L’EDITORIALE – Guardiola e il tramonto del possesso: se il “Tiki-taka” diventa un labirinto senza uscita
C’era una volta il futuro, e aveva la faccia di Pep. Oggi, quel futuro somiglia maledettamente a un passato che non vuole passare, prigioniero di un’estetica che si è fatta dogma e, infine, gabbia. Prendere tre schiaffi dal Real Madrid non è mai un peccato mortale — la Casa Blanca è l’università del cinismo — ma è il modo in cui il Manchester City è colato a picco a far sollevare il sopracciglio.
Il calcio di Guardiola, un tempo sinfonia di spazi occupati, è diventato una nenia di retropassaggi. Una melina ipnotica che non serve più a scardinare le difese, ma a cullare la propria insicurezza. Con quella rosa, con quel catalogo di campioni che costano quanto il PIL di una piccola nazione, l’obbligo non sarebbe vincere sempre, ma almeno non annoiare.
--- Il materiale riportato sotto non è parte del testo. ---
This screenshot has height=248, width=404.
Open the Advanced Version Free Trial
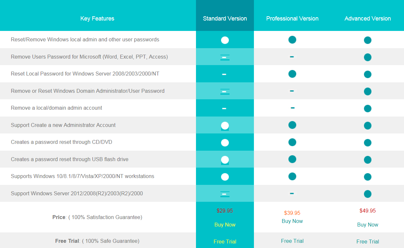point(368,241)
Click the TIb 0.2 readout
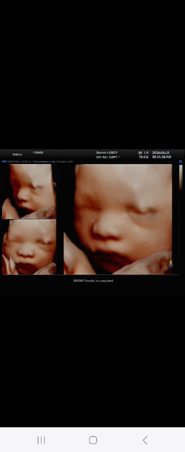 (x=143, y=157)
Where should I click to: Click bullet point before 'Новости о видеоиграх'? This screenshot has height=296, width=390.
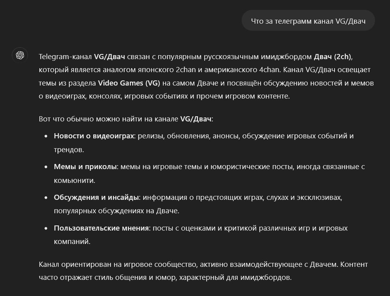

Il sospetto, atroce per i puristi, è che il City non sia mai stato “vincente” grazie al sistema, ma nonostante esso, sorretto da individualità che ora sembrano stanche di recitare a soggetto in un copione troppo rigido.
Poi, improvviso come un temporale d’agosto, arriva Khvicha Kvaratskhelia. E il mondo si ricorda perché amiamo questo gioco. Non sono i triangoli ripetuti fino all’alienazione a scaldare il cuore, ma il colpo di genio. Il dribbling che salta l’uomo e la logica, il tiro da fuori che non chiede permesso a nessun possesso palla. La gente vuole il fuoriclasse, vuole la giocata che rompe lo schema, non l’invito costante a entrare in porta con il pallone tra i piedi, manco fosse un feticismo geometrico.
A Napoli, lo sanno bene. L’ombra del georgiano si allunga ancora sul Maradona, un fantasma che nessuno ha saputo scacciare. La nostalgia è una brutta bestia, specialmente quando il sostituto non ha lo stesso profumo di leggenda. Ora le speranze si appoggiano sulle spalle di Alisson Santos. Le premesse sono buone, i lampi si intravedono, ma sostituire un’emozione pura con una scommessa è un esercizio d’equilibrismo che richiede tempo e, soprattutto, coraggio.
Il calcio sta tornando ai piedi dei singoli. Guardiola resti pure nel suo laboratorio; noi preferiamo chi, come Kvara, ha ancora il coraggio di uscire dalle righe.